The entries that follow need to be retyped verbatim.

(Saved data entries)
···
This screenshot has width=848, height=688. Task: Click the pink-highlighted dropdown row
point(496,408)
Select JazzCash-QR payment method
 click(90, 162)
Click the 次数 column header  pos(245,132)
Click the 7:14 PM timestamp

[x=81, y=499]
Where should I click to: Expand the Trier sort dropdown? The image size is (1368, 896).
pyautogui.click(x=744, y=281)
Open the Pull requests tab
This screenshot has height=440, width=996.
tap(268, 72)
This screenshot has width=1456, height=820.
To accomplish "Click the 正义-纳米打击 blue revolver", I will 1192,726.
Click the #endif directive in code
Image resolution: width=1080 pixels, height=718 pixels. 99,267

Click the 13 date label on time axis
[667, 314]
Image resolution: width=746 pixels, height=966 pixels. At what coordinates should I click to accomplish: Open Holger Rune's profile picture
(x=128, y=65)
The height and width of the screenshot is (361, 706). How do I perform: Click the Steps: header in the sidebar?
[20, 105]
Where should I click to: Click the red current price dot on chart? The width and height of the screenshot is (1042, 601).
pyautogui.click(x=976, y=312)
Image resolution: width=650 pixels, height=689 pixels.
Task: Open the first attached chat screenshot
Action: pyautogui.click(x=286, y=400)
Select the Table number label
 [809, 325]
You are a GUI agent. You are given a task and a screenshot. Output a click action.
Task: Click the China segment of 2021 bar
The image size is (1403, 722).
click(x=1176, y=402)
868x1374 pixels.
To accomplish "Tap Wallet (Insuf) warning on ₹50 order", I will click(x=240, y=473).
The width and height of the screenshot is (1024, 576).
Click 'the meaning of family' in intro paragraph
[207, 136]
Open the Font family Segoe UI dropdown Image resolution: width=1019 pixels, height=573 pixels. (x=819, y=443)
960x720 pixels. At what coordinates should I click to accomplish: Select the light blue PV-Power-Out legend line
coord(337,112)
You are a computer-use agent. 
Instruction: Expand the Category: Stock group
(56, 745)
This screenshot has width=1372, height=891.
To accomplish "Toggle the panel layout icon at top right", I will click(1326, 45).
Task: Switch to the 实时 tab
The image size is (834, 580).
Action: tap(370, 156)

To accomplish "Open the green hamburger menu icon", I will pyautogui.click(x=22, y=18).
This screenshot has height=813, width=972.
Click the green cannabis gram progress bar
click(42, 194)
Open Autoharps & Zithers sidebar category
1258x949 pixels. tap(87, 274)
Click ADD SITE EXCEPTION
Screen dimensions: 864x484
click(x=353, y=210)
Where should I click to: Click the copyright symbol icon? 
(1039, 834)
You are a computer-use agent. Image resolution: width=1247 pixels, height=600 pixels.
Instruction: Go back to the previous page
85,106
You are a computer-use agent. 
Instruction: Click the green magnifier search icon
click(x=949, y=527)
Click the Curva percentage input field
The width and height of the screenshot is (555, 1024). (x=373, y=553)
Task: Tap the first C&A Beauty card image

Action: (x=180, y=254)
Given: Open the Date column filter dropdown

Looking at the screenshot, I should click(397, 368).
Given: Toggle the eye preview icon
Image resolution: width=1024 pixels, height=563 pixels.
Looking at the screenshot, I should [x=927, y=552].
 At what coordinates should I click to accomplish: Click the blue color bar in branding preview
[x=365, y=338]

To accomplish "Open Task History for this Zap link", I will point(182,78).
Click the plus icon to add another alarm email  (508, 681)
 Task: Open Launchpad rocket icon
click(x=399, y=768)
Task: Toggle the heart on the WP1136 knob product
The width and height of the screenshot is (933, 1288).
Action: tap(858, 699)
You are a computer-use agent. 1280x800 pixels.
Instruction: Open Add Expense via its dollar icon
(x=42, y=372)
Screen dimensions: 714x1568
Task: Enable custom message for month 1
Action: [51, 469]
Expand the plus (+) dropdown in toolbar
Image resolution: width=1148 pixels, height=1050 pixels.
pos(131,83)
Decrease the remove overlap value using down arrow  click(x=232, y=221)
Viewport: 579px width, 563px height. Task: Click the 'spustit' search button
···
* **Task result**
This screenshot has width=848, height=688. Task: Click the pink-highlighted dropdown row
point(496,408)
Select JazzCash-QR payment method
 click(90, 162)
Click the 次数 column header  pos(245,132)
Click the 7:14 PM timestamp

[x=81, y=499]
Where should I click to: Expand the Trier sort dropdown? The image size is (1368, 896).
pyautogui.click(x=744, y=281)
Open the Pull requests tab
This screenshot has height=440, width=996.
tap(268, 72)
This screenshot has width=1456, height=820.
To accomplish "Click the 正义-纳米打击 blue revolver", I will 1192,726.
Click the #endif directive in code
Image resolution: width=1080 pixels, height=718 pixels. 99,267

Click the 13 date label on time axis
[667, 314]
Image resolution: width=746 pixels, height=966 pixels. At what coordinates should I click to accomplish: Open Holger Rune's profile picture
(x=128, y=65)
The height and width of the screenshot is (361, 706). How do I perform: Click the Steps: header in the sidebar?
[20, 105]
Where should I click to: Click the red current price dot on chart? The width and height of the screenshot is (1042, 601).
pyautogui.click(x=976, y=312)
Image resolution: width=650 pixels, height=689 pixels.
Task: Open the first attached chat screenshot
Action: pyautogui.click(x=286, y=400)
Select the Table number label
 [809, 325]
You are a GUI agent. You are given a task and a screenshot. Output a click action.
Task: Click the China segment of 2021 bar
The image size is (1403, 722).
click(x=1176, y=402)
868x1374 pixels.
To accomplish "Tap Wallet (Insuf) warning on ₹50 order", I will click(x=240, y=473).
The width and height of the screenshot is (1024, 576).
Click 'the meaning of family' in intro paragraph
[207, 136]
Open the Font family Segoe UI dropdown Image resolution: width=1019 pixels, height=573 pixels. (x=819, y=443)
960x720 pixels. At what coordinates should I click to accomplish: Select the light blue PV-Power-Out legend line
coord(337,112)
You are a computer-use agent. 
Instruction: Expand the Category: Stock group
(56, 745)
This screenshot has width=1372, height=891.
To accomplish "Toggle the panel layout icon at top right", I will click(1326, 45).
Task: Switch to the 实时 tab
The image size is (834, 580).
Action: tap(370, 156)

To accomplish "Open the green hamburger menu icon", I will pyautogui.click(x=22, y=18).
This screenshot has height=813, width=972.
Click the green cannabis gram progress bar
click(42, 194)
Open Autoharps & Zithers sidebar category
1258x949 pixels. tap(87, 274)
Click ADD SITE EXCEPTION
Screen dimensions: 864x484
click(x=353, y=210)
Where should I click to: Click the copyright symbol icon? 
(1039, 834)
You are a computer-use agent. Image resolution: width=1247 pixels, height=600 pixels.
Instruction: Go back to the previous page
85,106
You are a computer-use agent. 
Instruction: Click the green magnifier search icon
click(x=949, y=527)
Click the Curva percentage input field
The width and height of the screenshot is (555, 1024). (x=373, y=553)
Task: Tap the first C&A Beauty card image

Action: (x=180, y=254)
Given: Open the Date column filter dropdown

Looking at the screenshot, I should click(397, 368).
Given: Toggle the eye preview icon
Image resolution: width=1024 pixels, height=563 pixels.
Looking at the screenshot, I should [x=927, y=552].
 At what coordinates should I click to accomplish: Click the blue color bar in branding preview
[x=365, y=338]

To accomplish "Open Task History for this Zap link", I will point(182,78).
Click the plus icon to add another alarm email  (508, 681)
 Task: Open Launchpad rocket icon
click(x=399, y=768)
Task: Toggle the heart on the WP1136 knob product
The width and height of the screenshot is (933, 1288).
Action: tap(858, 699)
You are a computer-use agent. 1280x800 pixels.
Instruction: Open Add Expense via its dollar icon
(x=42, y=372)
Screen dimensions: 714x1568
Task: Enable custom message for month 1
Action: [51, 469]
Expand the plus (+) dropdown in toolbar
Image resolution: width=1148 pixels, height=1050 pixels.
pos(131,83)
Decrease the remove overlap value using down arrow  click(x=232, y=221)
Viewport: 579px width, 563px height. Task: Click the 'spustit' search button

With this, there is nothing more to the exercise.